Similar to the adolescent/adult patients, investigators saw improvements in motor skills, communication/socialization, autonomic function, and seizures, for up to 12-weeks post-treatment for patient 1 and 8-weeks post-baseline for patient 2. Patient 1 saw clinical improvements in Clinical Global Impression-Improvement (CGI-I), Parental Global Impression-Improvement (PGI-I), Revised Motor Behavior Assessment (R-MBA), Adapted Mullen Scales of Early Learning, and Seizure Diaries, while Patient 2 saw enhancements in CGI-I, PGI-I, Rett Syndrome Behavior Questionnaire (RSBQ), R-MBA, and seizure diaries.
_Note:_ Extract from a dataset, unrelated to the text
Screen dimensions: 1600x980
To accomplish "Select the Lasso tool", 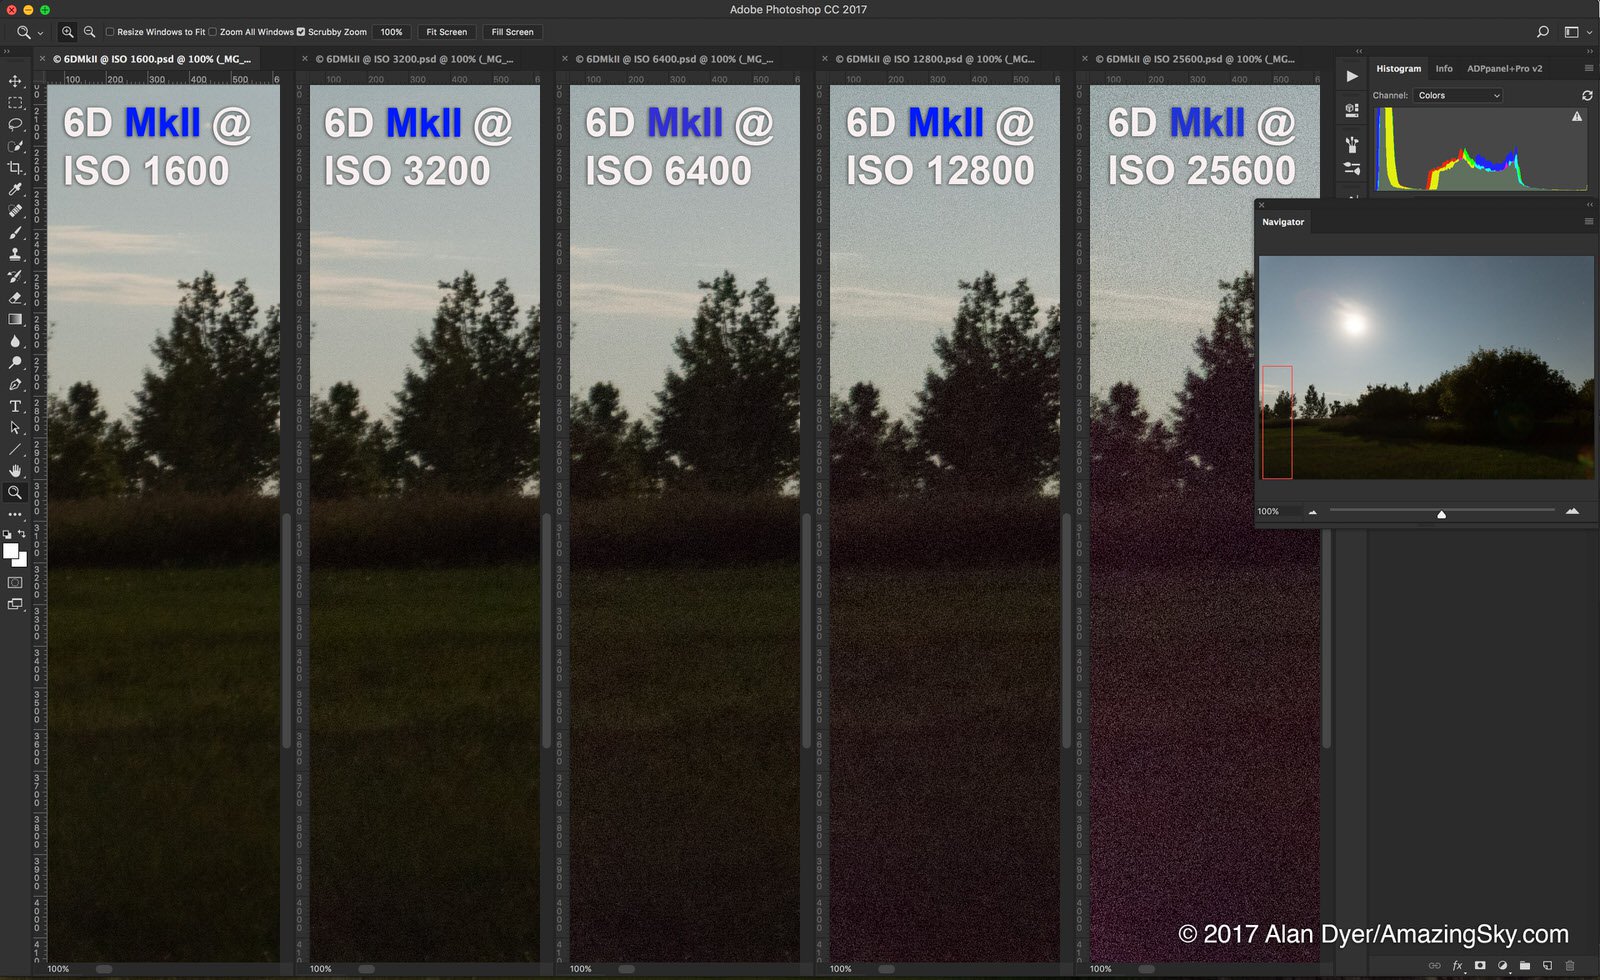I will coord(15,125).
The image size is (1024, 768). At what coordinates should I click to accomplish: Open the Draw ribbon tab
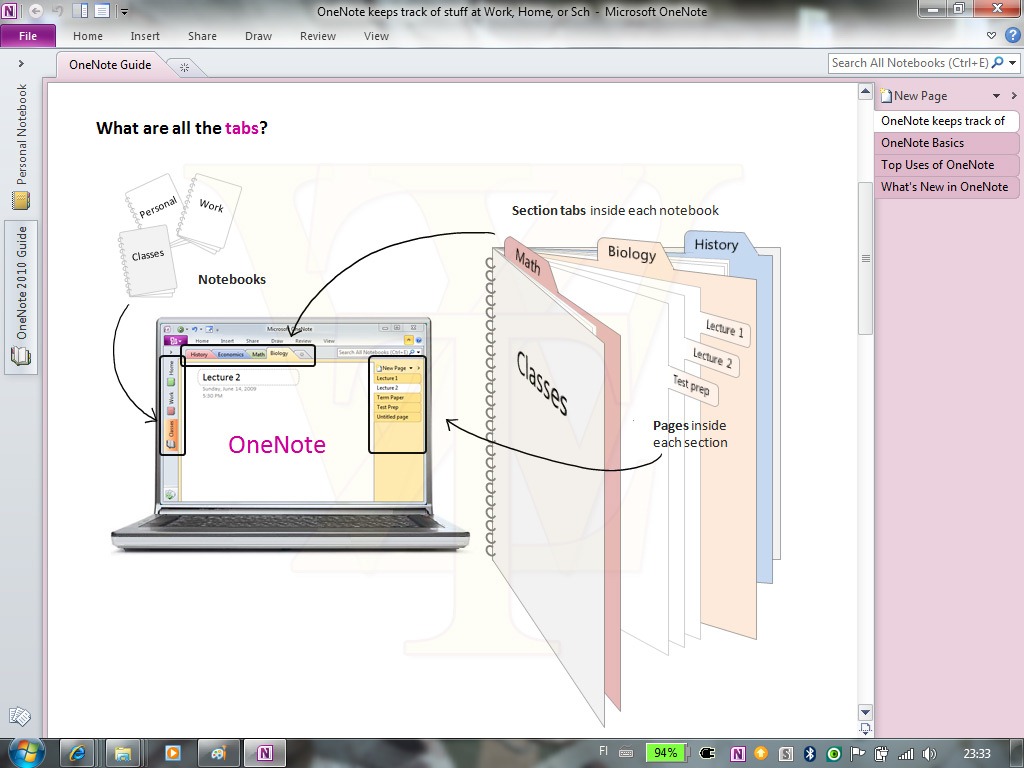(x=258, y=36)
In terms of motor skills, patient 1 demonstrated improved hand function with the ability to hold an object for 3 minutes vs up to 12 seconds at baseline, improved truncal stability and balance with the gained ability to move her leg on her own to better take a step with assistance and sit unassisted for longer duration, and improved swallowing and oral intake relative to gastrostomy tube feeding. Patient 2 showed improved hand function and gait, speed and stability when walking with some new skills gained, including standing up from a chair and walking up a stair.

"Following treatment with TSHA-102, both pediatric patients with different genotypes and disease severity had challenging side effects related to immunosuppressant treatment but showed a well-tolerated safety profile with no SAEs or DLTs related to TSHA-102 as of week 22 and week 11 post-treatment for the first and second pediatric patient, respectively, as well as some initial improvements across multiple clinical domains and early evidence of new developmental gains," Colleen Buhrfiend, MD, assistant professor of pediatrics at RUSH University Medical Center, said in a statement.1 "The initial improvements observed across multiple areas of disease in both pediatric patients are encouraging early signs of possible benefit."

1. Taysha Gene Therapies Announces Positive Clinical Data Across Adult and Pediatric Patients from Low Dose Cohort in Ongoing REVEAL Phase 1/2 Trials Evaluating TSHA-102 in Rett Syndrome. June 18, 2024. Accessed June 18, 2024.